Dans le cadre de la sixième journée des jeunes chercheurs du CRULH, nous souhaitons engager une réflexion sur cette notion de trajectoires individuelles ou collectives en histoire, mais aussi dans les autres disciplines représentées par le laboratoire : histoire de l’art, archéologie et musicologie.
Les discussions pourront porter sur des exemples de trajectoires individuelles ou collectives. Il s’agira alors de se pencher sur l’articulation entre ces trajectoires et les structures de la société. L’expérience vécue des individus ou des groupes pourra être interrogée dans cette perspective, permettant alors de mesurer l’appropriation ou le rejet des structures ou des normes sociales, étatiques ou religieuses par exemple. Une réflexion pourra également porter sur les stratégies développées par les acteurs sociaux par rapport à leur position sociale, en particulier celle qui leur est assignée de l’extérieur. Pourquoi par exemple revendiquer une position ou une identité sociale à un moment de la vie et la taire ensuite, comme c’est le cas des colporteurs alpins à l’époque moderne[13]? Dans cette perspective, la compréhension des tranches de vie semble indissociable d’une réflexion sur les temporalités et les contextes. Les phénomènes mis en exergue à l’échelle d’une vie ou d’une tranche de vie, les choix faits par les acteurs sociaux ne peuvent se comprendre que dans un contexte géographique, politique, économique ou social donné. L’interrelation entre les trajectoires individuelles et collectives pourra aussi être mise en avant. Comment, en effet, l’appartenance à un groupe peut faire évoluer ou conditionner la trajectoire d’un individu ? Le rôle des relations et des différents contextes sociaux sera ici à questionner. Les exemples de trajectoires pourront également porter sur l’aspect mémoriel. En effet, l’écriture autobiographique ou la constitution de mythes collectifs invitent à voir comment les trajectoires individuelles ou collectives peuvent être perçues et recomposées par les acteurs sociaux eux-mêmes. Quelle est alors la sélection des évènements, des identités sociales, permettant à un individu de reconstituer son chemin de vie et à quelles fins ?

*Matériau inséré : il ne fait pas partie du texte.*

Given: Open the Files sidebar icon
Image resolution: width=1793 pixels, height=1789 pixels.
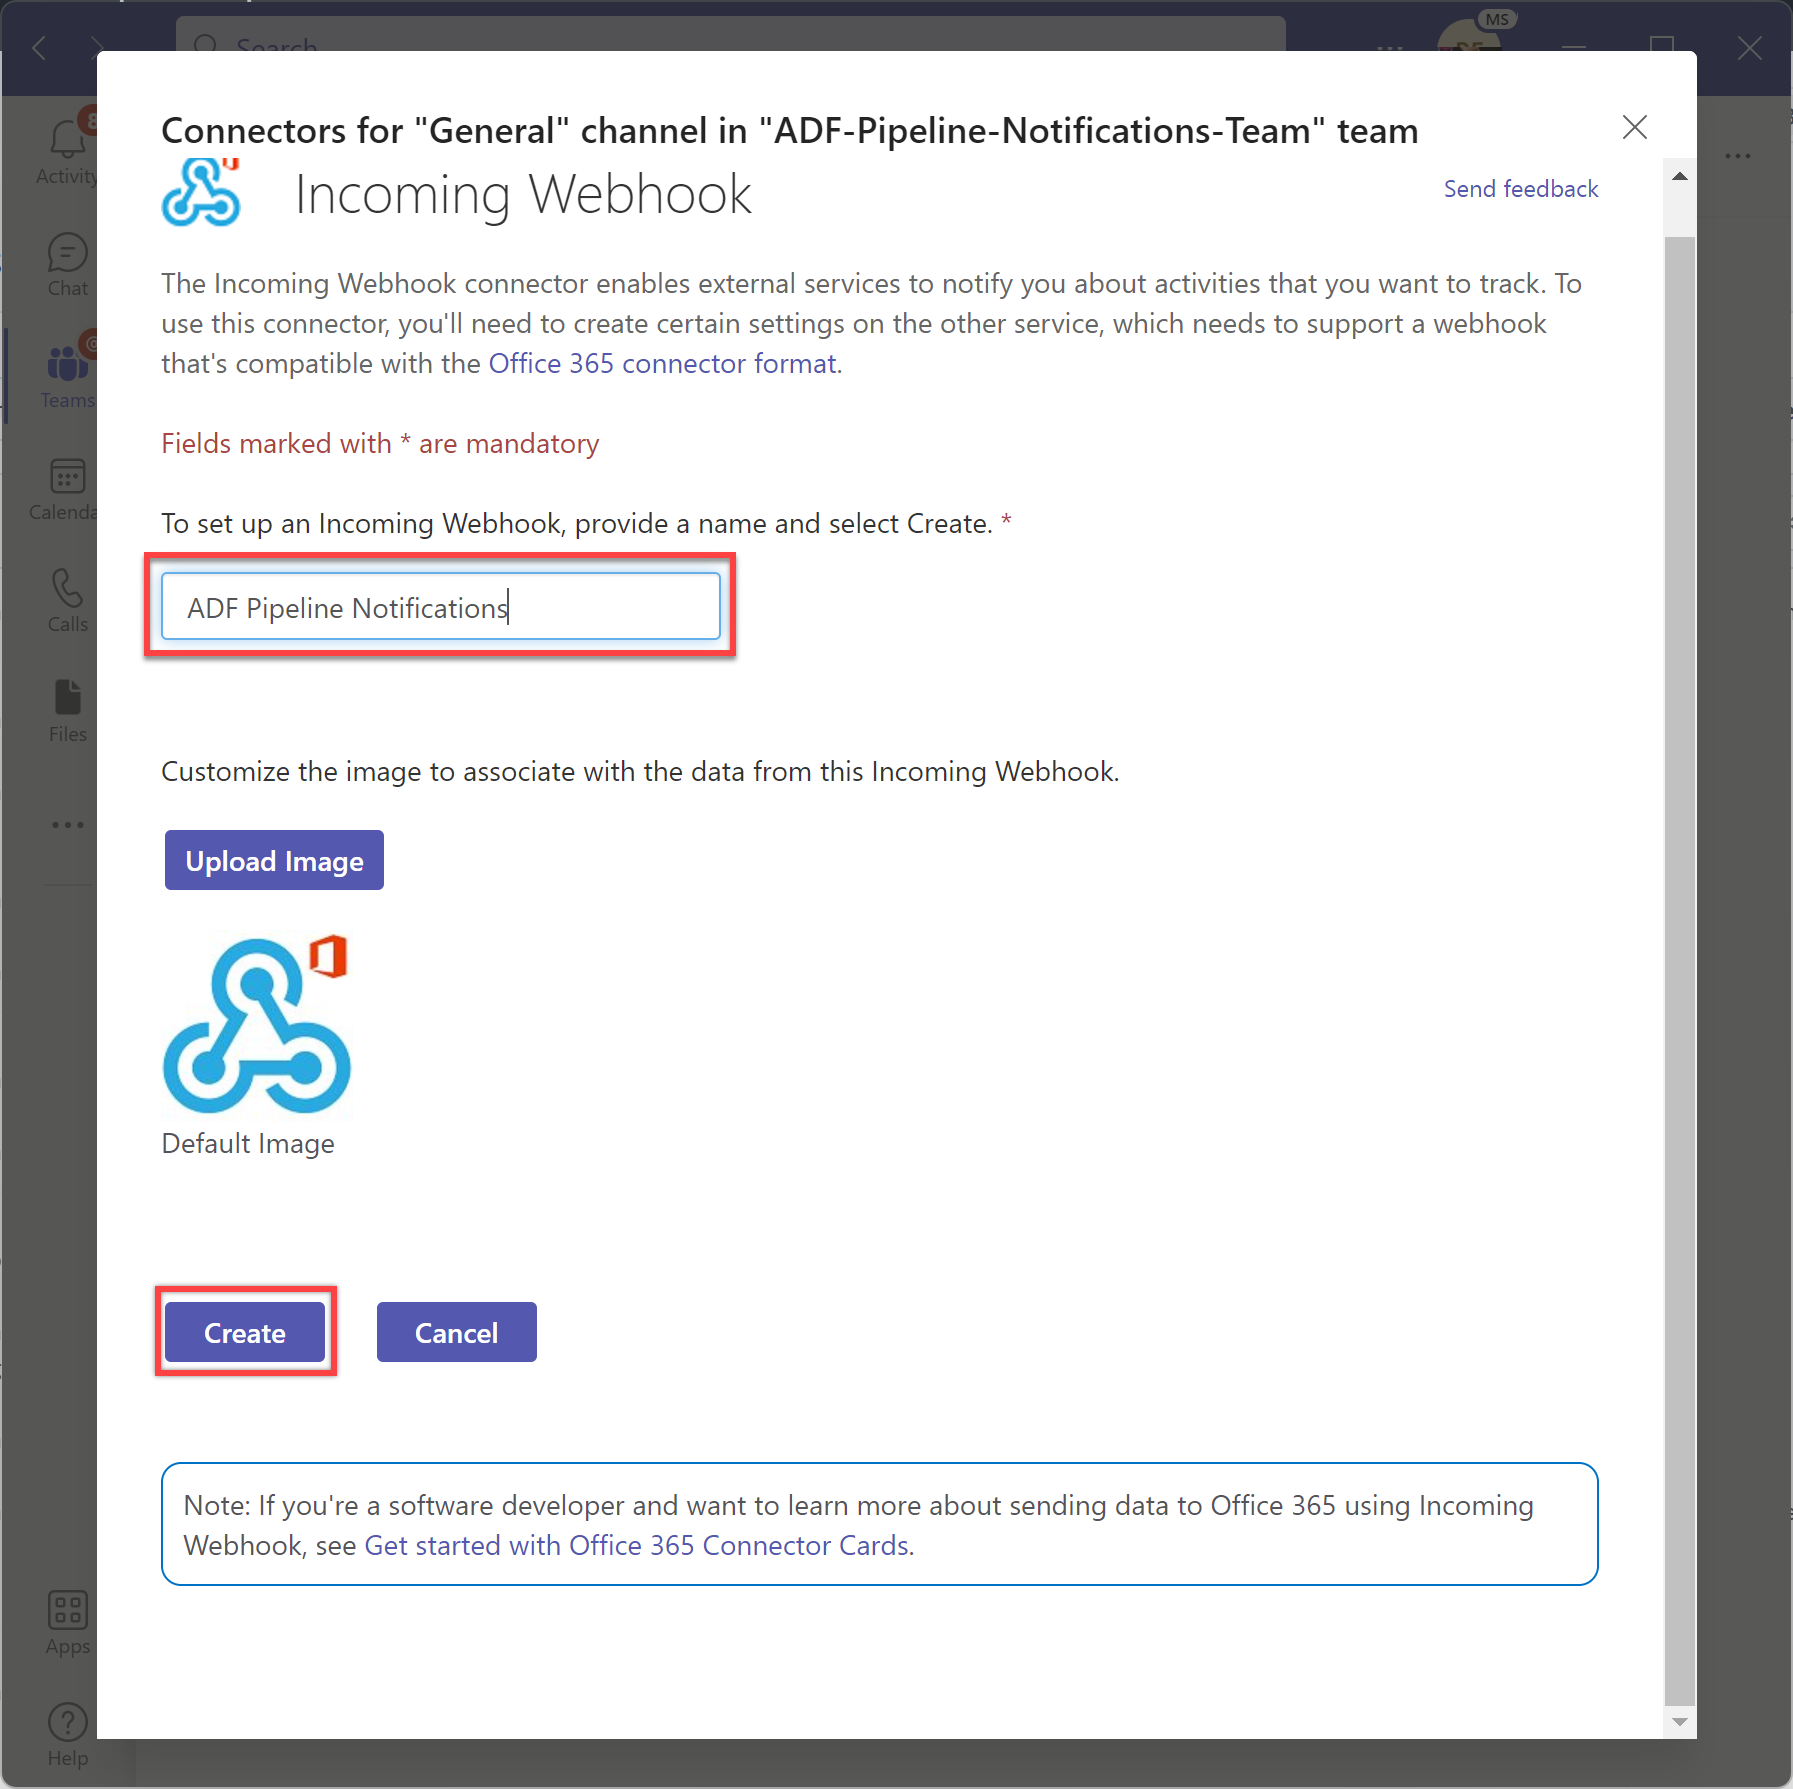Looking at the screenshot, I should (x=67, y=698).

Outre les études précises de trajectoires individuelles et collectives, des réflexions plus larges sur les méthodes et la pertinence de cette approche seront les bienvenues. Une discussion sur les sources disponibles pour retracer les parcours individuels ou collectifs, tout comme sur les outils, numériques ou plus anciens comme les dictionnaires biographiques, pourra être engagée. Il s’agira d’ouvrir le débat sur les difficultés de cette approche par la trajectoire. On peut penser, entre autres, à la complexité de reconstituer les trajectoires de certaines populations, à l’image des femmes ou de minorités religieuses ou politiques, en raison du manque de matériau. Ici encore la relation entre trajectoires individuelles et collectives peut apparaître comme une piste pour combler les absences[14]. Il s’agira également de souligner les potentialités qu’offre cette approche, en n’excluant pas son articulation avec d’autres méthodes et perspectives de recherche. Enfin, il pourrait être intéressant de souligner l’usage diversifié de cette notion de trajectoire entre l’histoire, l’histoire de l’art ou encore l’archéologie.
Si ce panorama et ces quelques pistes de réflexion – loin d’être exhaustives – ont suscité un intérêt chez vous, vous pouvez proposer une communication pour la sixième journée d’études des jeunes chercheurs du CRULH. La parole sera donnée aux doctorants et jeunes docteurs, ainsi qu’aux étudiants de Master recherche de première et seconde année.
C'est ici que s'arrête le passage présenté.